WHAT YOU SHOULD DO => Beginning with the line where "Ask a Question (624, 523)" appears, retype every remaining line of the data below, both the first and last included.
# # #
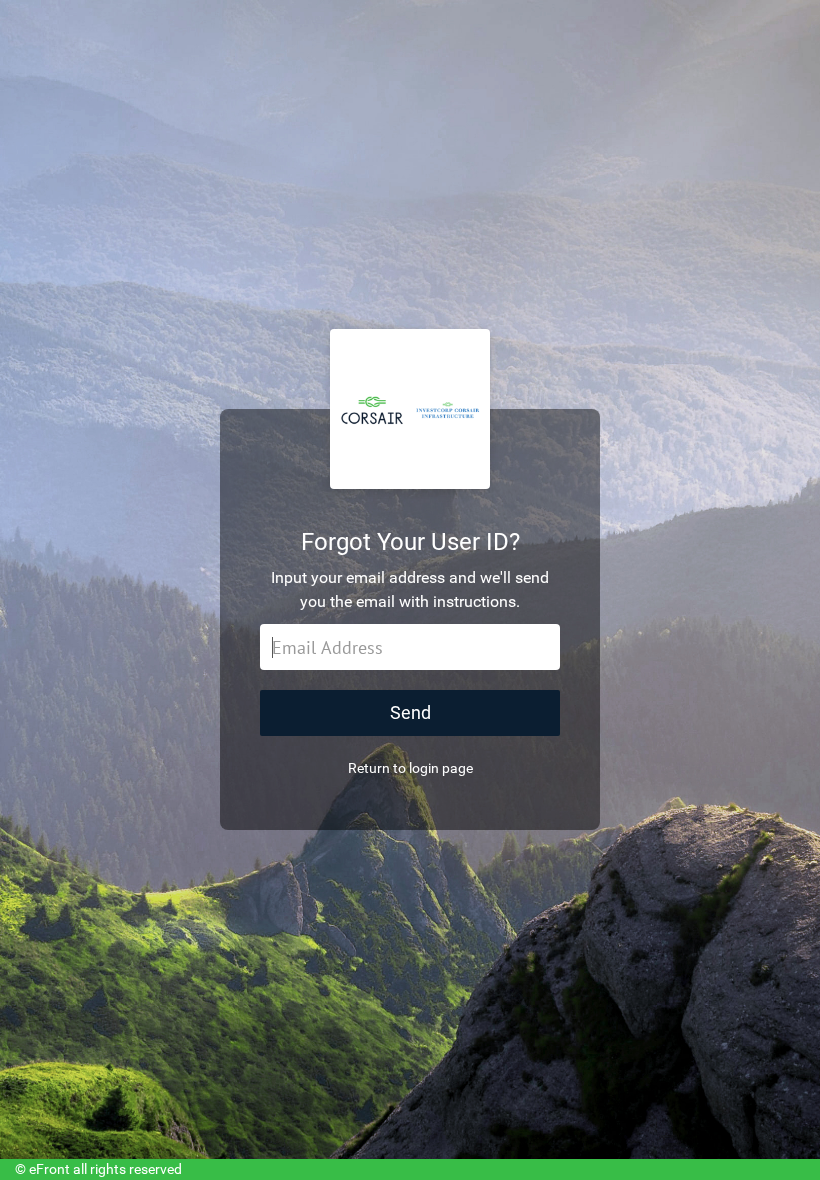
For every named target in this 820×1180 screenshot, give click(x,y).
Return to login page (410, 768)
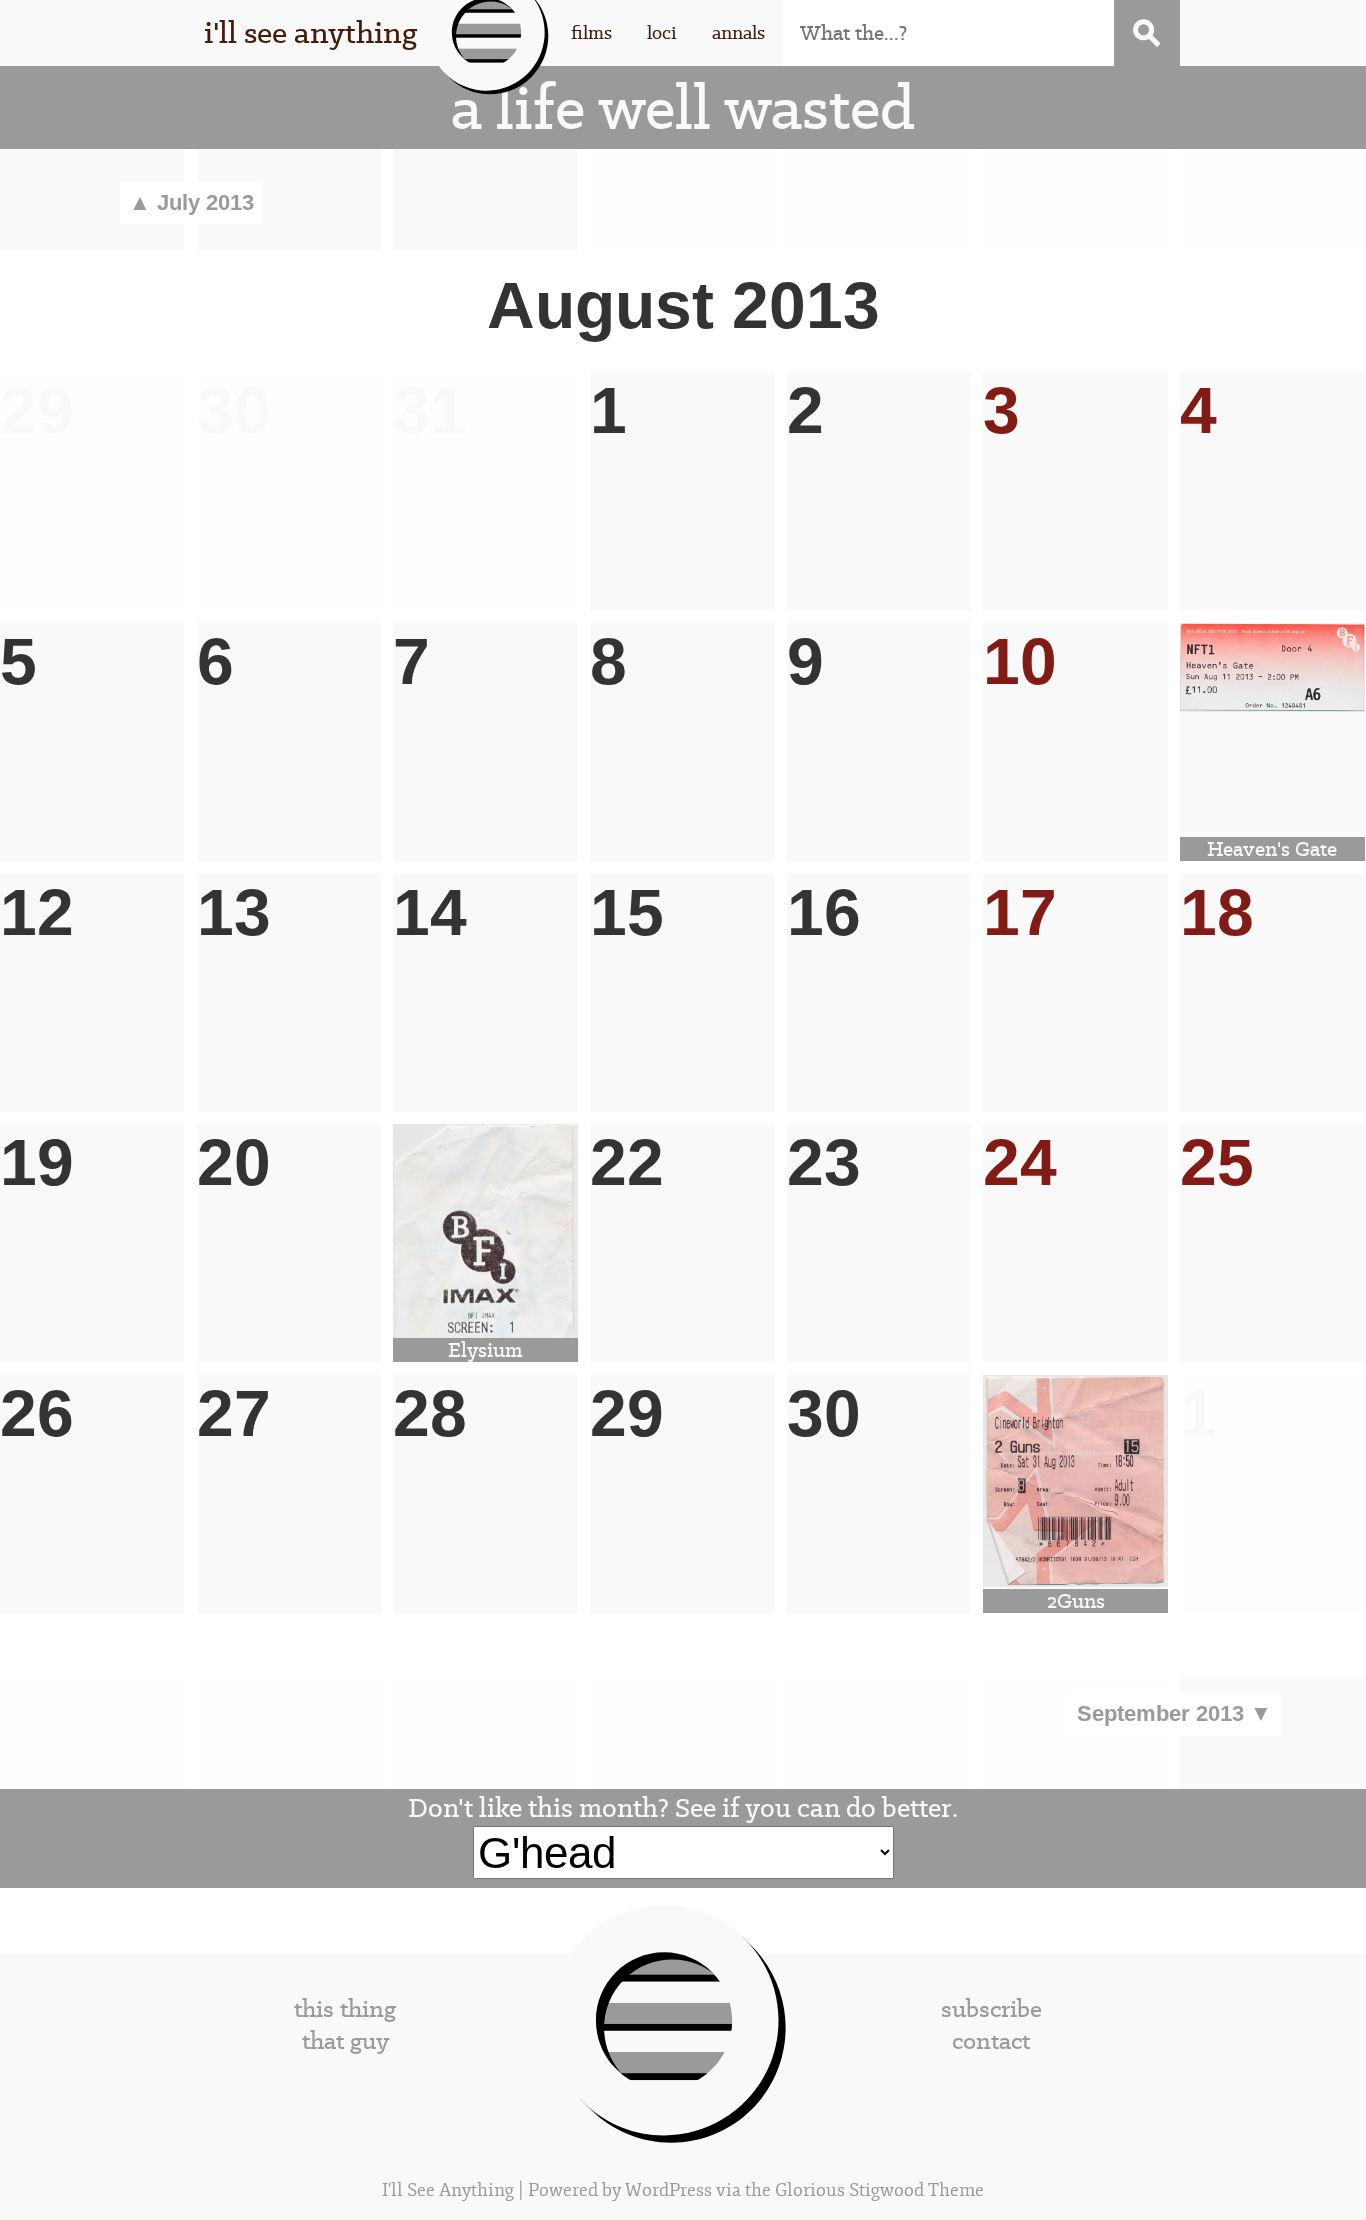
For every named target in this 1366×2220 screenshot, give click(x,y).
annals (738, 32)
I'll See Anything (450, 2190)
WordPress (668, 2190)
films (591, 32)
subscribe (991, 2009)
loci (662, 32)
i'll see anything (310, 32)
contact (991, 2041)
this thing (345, 2009)
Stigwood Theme (916, 2190)
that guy (345, 2041)
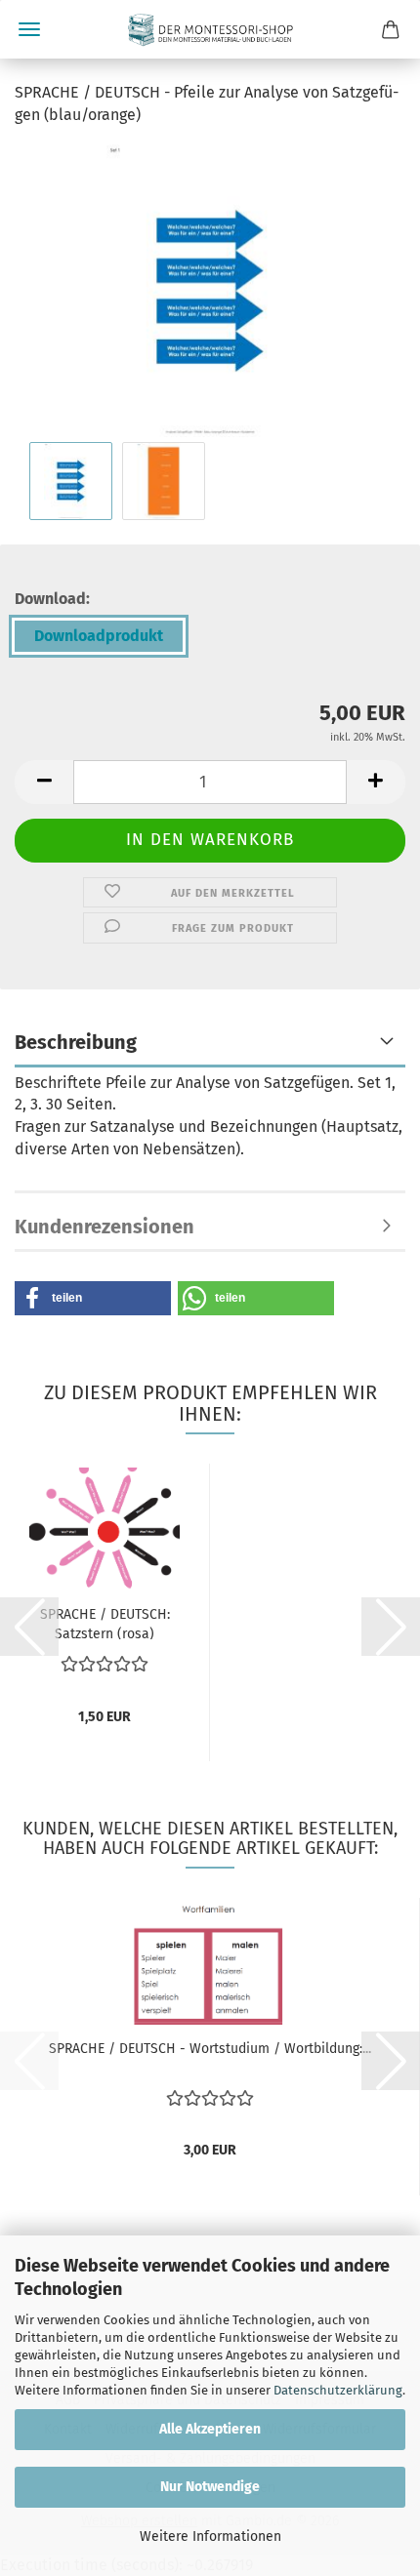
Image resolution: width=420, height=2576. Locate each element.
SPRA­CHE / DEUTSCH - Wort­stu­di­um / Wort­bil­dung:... (210, 2048)
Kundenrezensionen (104, 1226)
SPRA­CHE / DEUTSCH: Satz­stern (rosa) (105, 1622)
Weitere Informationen (210, 2536)
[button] (44, 782)
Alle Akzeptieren (210, 2429)
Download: (52, 598)
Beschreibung (76, 1042)
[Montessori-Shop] (210, 29)
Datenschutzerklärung (337, 2390)
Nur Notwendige (210, 2486)
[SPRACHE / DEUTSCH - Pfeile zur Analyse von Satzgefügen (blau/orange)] (210, 289)
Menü (29, 29)
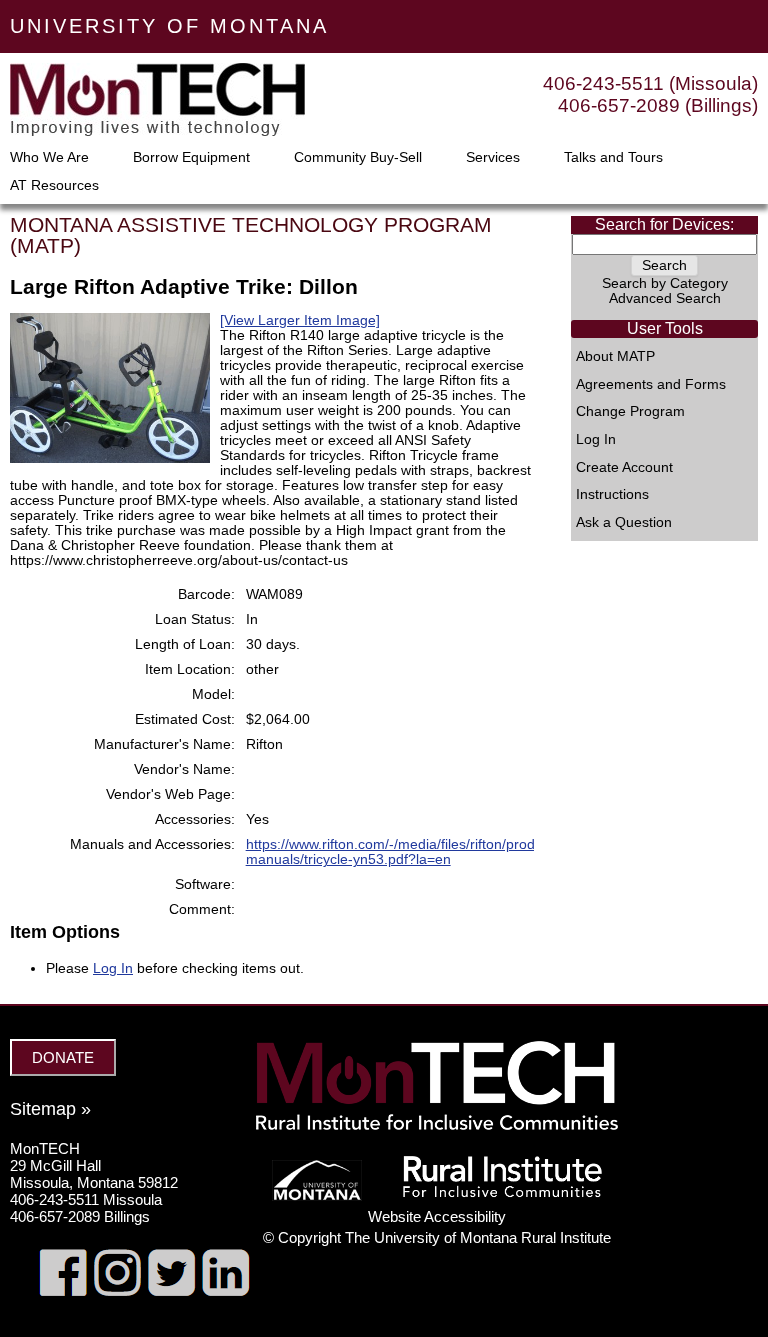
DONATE (63, 1057)
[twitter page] (171, 1291)
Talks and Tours (613, 158)
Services (493, 158)
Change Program (630, 412)
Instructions (612, 495)
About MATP (615, 357)
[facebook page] (63, 1291)
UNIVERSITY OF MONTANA (169, 26)
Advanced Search (665, 298)
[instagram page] (117, 1291)
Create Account (624, 468)
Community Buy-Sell (358, 158)
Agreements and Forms (651, 385)
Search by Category (665, 283)
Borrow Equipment (191, 158)
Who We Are (49, 158)
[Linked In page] (225, 1291)
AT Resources (54, 186)
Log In (596, 440)
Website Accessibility (437, 1216)
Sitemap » (50, 1109)
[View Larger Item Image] (300, 320)
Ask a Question (624, 523)
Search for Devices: (664, 224)
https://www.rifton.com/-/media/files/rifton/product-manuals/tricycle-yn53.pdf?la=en (402, 852)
# # #
RESULT =>
Ask a Question (624, 523)
Search for Devices: (664, 224)
https://www.rifton.com/-/media/files/rifton/product-manuals/tricycle-yn53.pdf?la=en (402, 852)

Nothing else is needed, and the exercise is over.